- _What this task involves_
In the listing below, locate the lines that hold "agent" and copy them.
[Supplied records]
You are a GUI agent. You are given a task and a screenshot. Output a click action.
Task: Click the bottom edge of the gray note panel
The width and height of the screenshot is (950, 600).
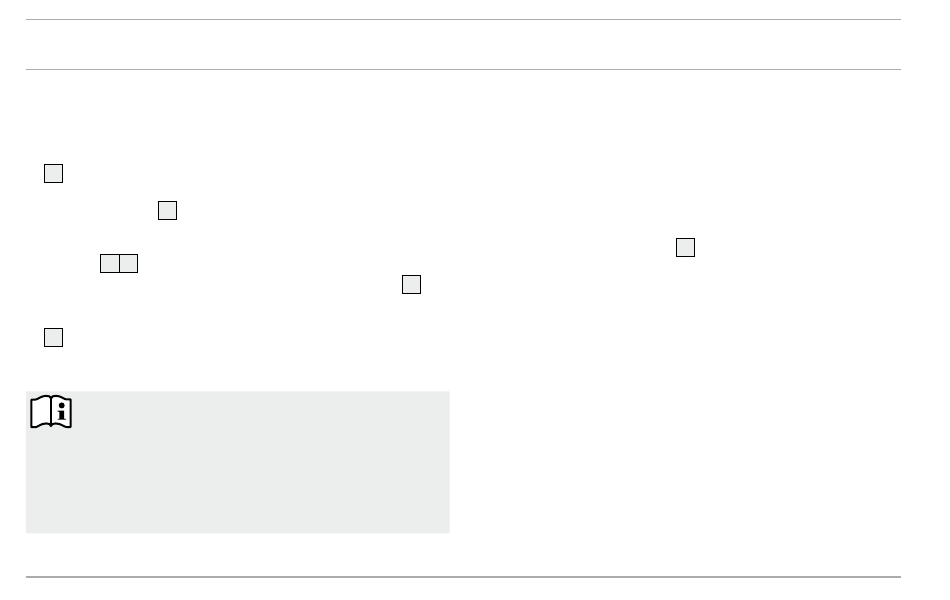238,533
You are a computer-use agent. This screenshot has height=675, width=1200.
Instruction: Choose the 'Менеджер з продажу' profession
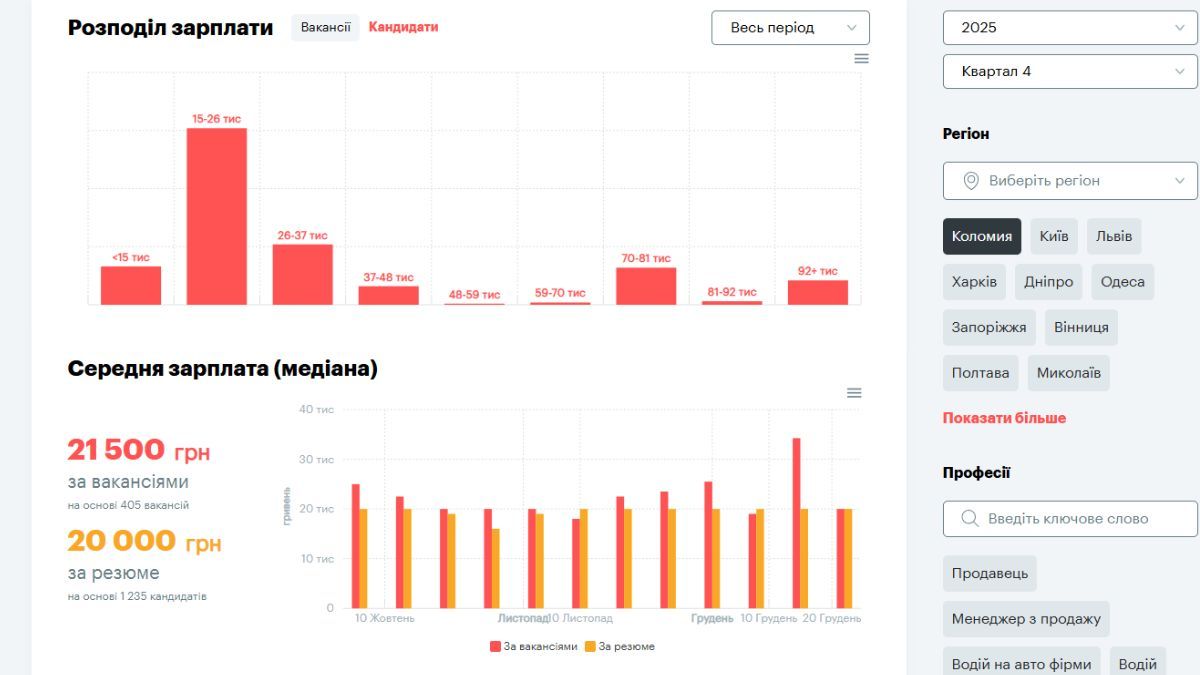pyautogui.click(x=1026, y=619)
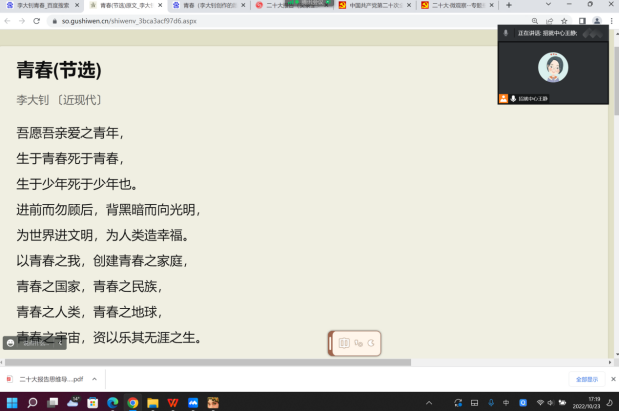Click the microphone icon in meeting panel header
The height and width of the screenshot is (411, 619).
tap(506, 33)
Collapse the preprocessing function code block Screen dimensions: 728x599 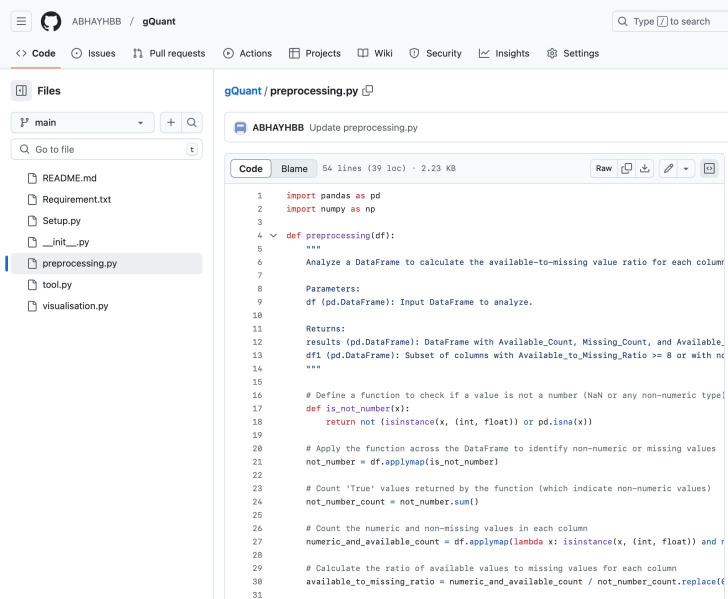click(273, 236)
[/Supplied records]
- _Task output_
You are a GUI agent. You are given a task and a screenshot. Output a click action.
You are a computer-use agent. This screenshot has height=675, width=1200.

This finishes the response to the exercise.